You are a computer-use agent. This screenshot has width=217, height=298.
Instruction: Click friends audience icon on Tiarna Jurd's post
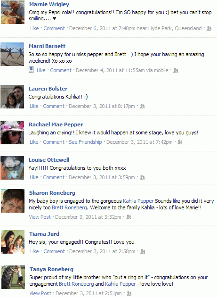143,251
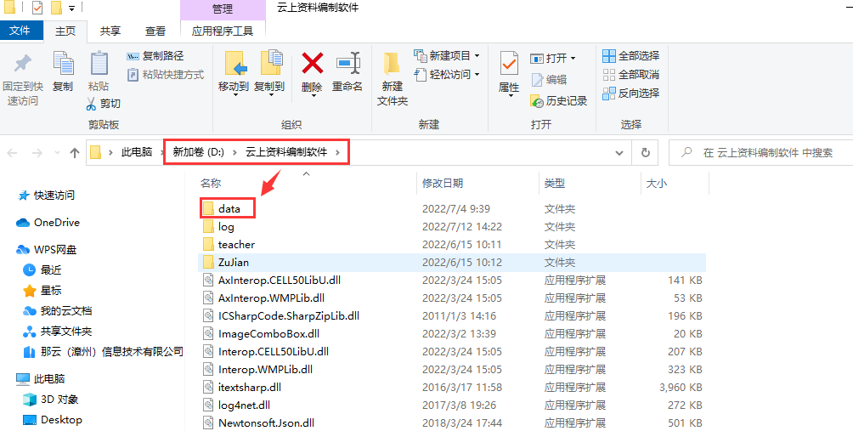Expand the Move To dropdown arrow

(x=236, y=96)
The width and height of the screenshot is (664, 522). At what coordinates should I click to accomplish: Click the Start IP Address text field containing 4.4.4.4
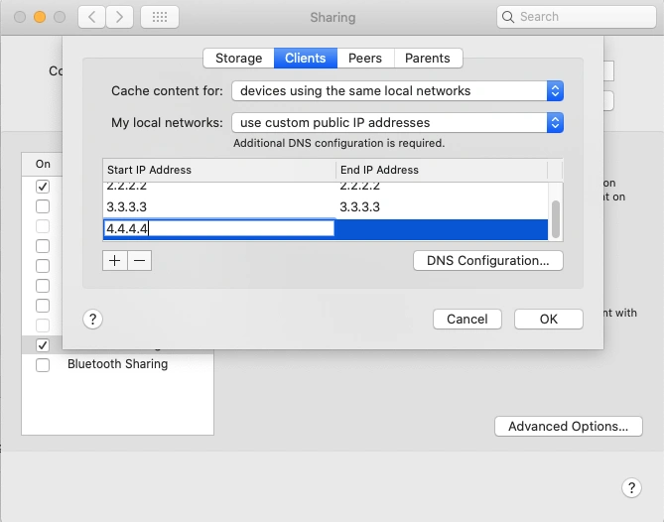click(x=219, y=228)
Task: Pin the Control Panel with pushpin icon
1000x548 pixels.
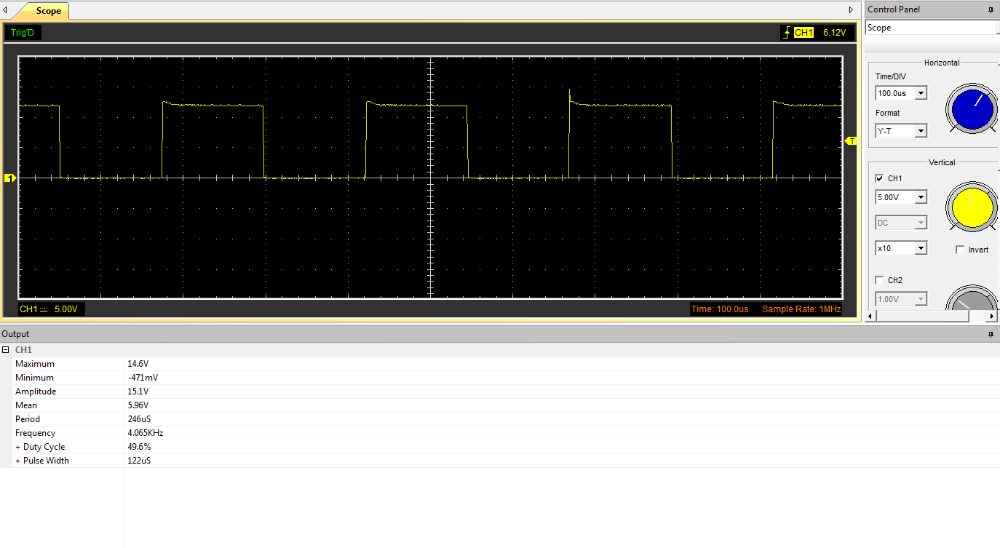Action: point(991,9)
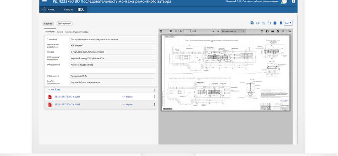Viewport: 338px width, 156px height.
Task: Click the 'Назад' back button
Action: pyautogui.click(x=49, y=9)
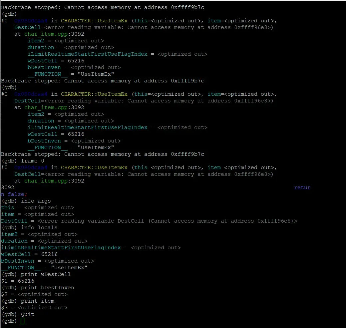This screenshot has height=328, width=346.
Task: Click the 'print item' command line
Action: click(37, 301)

Problem description:
Give back the lines from the one containing "Task: Pin the Control Panel with pushpin icon" through the last line of the records above exactly as they appear, both included, and no pictures.

Exercise answer:
Task: Pin the Control Panel with pushpin icon
1000x548 pixels.
Action: point(991,9)
Viewport: 338px width, 156px height.
Task: Click the 'Назад' back button
Action: pyautogui.click(x=49, y=9)
This screenshot has height=328, width=346.
Task: Click the 'print item' command line
Action: click(37, 301)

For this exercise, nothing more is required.